AV Testing, AMTSO and EICAR

A new conference paper discusses whether AMTSO has the credibility to achieve its aims of raising testing standards on its own.

A new conference paper discusses whether AMTSO has the credibility to achieve its aims of raising testing standards on its own.

Back in 2008, EICAR rejected a paper proposed by Andrew Lee and myself discussing the state of anti-malware testing and how it might be improved, on the grounds that it was “advertising” the fledgling AMTSO (Anti-Malware Testing Standards Organization) initiative. You can decide for yourselves whether that criticism was justified: the same paper was accepted later in the year by Virus Bulletin and is available as “Who will test the testers?” from the ESET conference papers resource page.

I mention that paper because it makes for an interesting contrast with the paper I presented last week at EICAR 2012. Since the new paper is very much focused on AMTSO, I guess EICAR has got over its sensitivity to 'advertising' the other non-profit organization.  (And in fact, there has been a fair amount of subsequent and rational discussion between individuals involved with both organizations.) Though I have to admit that it lacks some of the optimism of the earlier paper –  unsurprisingly, given that an awful lot has happened in and to AMTSO in the interim. But it feels like a good time to ask whether AMTSO still has enough credibility to achieve substantially more than it already has. Can the organization go beyond the substantial repository of resources it’s already compiled, to resume monitoring and commenting on tests and testers? (The short answer is probably, but not all by itself, and in any case we'll have more idea about future directions after the discussions at the workshop that begins today: watch this blog for more information.)

Here’s the abstract for the new paper:

After AMTSO: a funny thing happened on the way to the forum

Imagine a world where security product testing is really, really useful.

  • Testers have to prove that they know what they’re doing before anyone is allowed to draw conclusions on their results  in a published review.
  •  Vendors are not able to game the system by submitting samples that their competitors are unlikely to have seen, or to buy their way to the top of the rankings by heavy investment in advertising with the reviewing publication, or by engaging the testing organization for consultancy.
  • Publishers acknowledge that their responsibility to their readers means that the claims they make for tests they sponsor should be realistic, relative to the resources they are able to put into them.
  • Vendors don’t try to pressure testers into improving their results by threatening to report them to AMTSO.
  • Testers have found a balance between avoiding being unduly influenced by vendors on one hand and ignoring informed and informative input from vendors on the other.
  • Vendors don’t waste time they could be spending on enhancing their functionality, on tweaking their engines to perform optimally in unrealistic tests.
  • Reviewers don’t magnify insignificant differences in test performance between products by  camouflaging a tiny sample set by using percentages, suggesting that a product that detects ten out of ten samples is 10% better than a product that only detects nine.
  • Vendors don’t use tests they know to be unsound to market their products because they happened to score highly.
  • Testers don’t encourage their audiences to think that they know more about validating and classifying malware than vendors.
  • Vendors and testers actually respect each others work.

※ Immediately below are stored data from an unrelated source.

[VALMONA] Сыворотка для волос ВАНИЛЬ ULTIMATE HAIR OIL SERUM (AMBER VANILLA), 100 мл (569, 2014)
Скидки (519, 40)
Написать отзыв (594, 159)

When I snap your fingers, you will wake out of your trance, and we will consider how we could actually bring about this happy state of affairs.  For a while, it looked as if AMTSO, the Anti-Malware Testing Standards Organization, might be the key (or at any rate one of the keys), and we will summarize the not inconsiderable difference that AMTSO has made to the testing landscape. However, it’s clear that the organization has no magic wand and a serious credibility problem, so it isn’t going to save the world (or the internet) all on its own. So where do we (the testing and anti-malware communities) go from here? Can we identify the other players in this arena and engage with them usefully and appropriately?

And here’s the abstract for the earlier paper.

Who Will Test The Testers? (2008 Abstract)

The anti-malware industry has been plagued since its earliest days by one poorly designed comparative test after another. In 2007, some of the best anti-malware researchers, comparative testers and product certification specialists took the first steps towards raising product testing standards with the formation of a group specifi cally focused on establishing standards and methodologies, educating both consumers and testers in discrimination between good and bad practice, and providing objective analyses of current testing practices. This paper summarizes current initiatives by the Anti-Malware Testing Standards Organization and other groups, but also considers next steps, going beyond objectifying methodology, educational issues and blowing away the fog of misinformation and fallacy, to the next level. Underlying these vital issues is a question: is it possible to make testers and certifying authorities more accountable for the quality of their testing methods and the accuracy of the conclusions they draw based on that testing?